[TASK INPUT Boundary: Start]

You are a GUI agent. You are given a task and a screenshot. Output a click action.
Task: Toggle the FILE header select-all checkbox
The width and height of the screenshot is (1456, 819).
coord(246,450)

[TASK INPUT Boundary: End]
[TASK INPUT Boundary: Start]

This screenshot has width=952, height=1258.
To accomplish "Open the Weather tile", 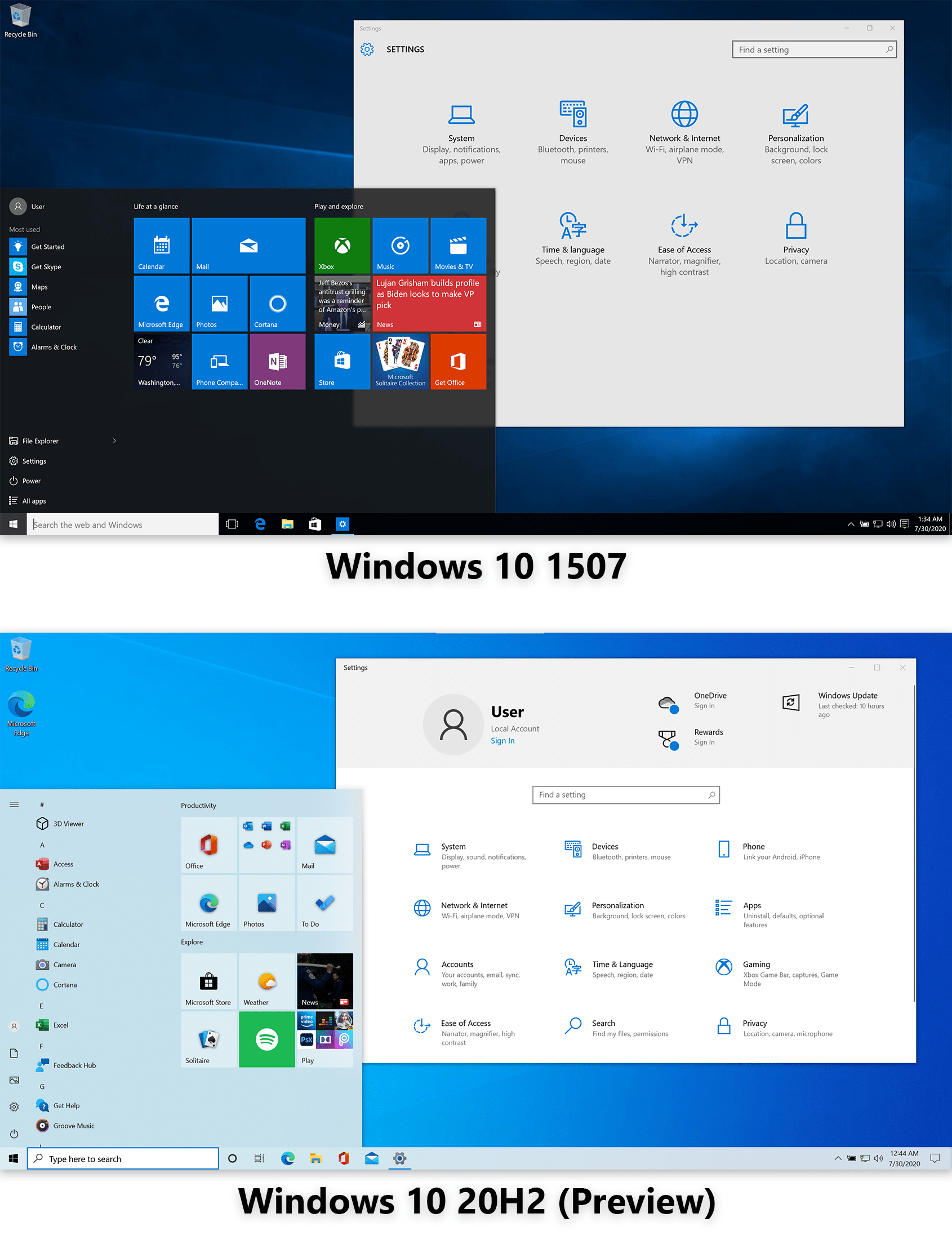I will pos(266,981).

[TASK INPUT Boundary: End]
[TASK INPUT Boundary: Start]

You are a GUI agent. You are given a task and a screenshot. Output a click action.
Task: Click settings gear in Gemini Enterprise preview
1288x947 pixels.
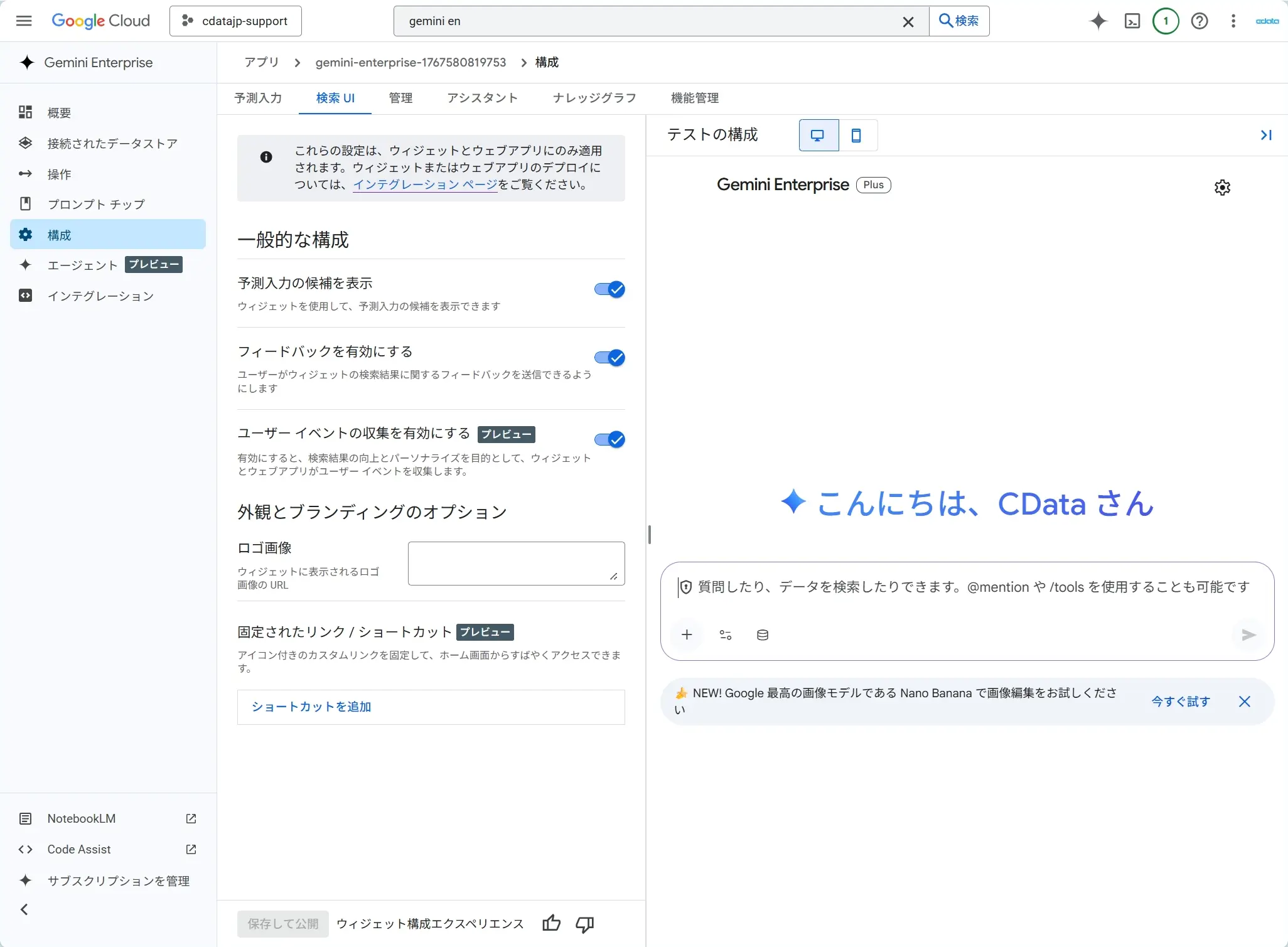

[TASK INPUT Boundary: End]

## DIRECTIONS
Within the material above, transcribe exactly the lines that run from the line holding "Task: Click settings" through the line holding "1288x947 pixels.".

## WORKED SOLUTION
Task: Click settings gear in Gemini Enterprise preview
1288x947 pixels.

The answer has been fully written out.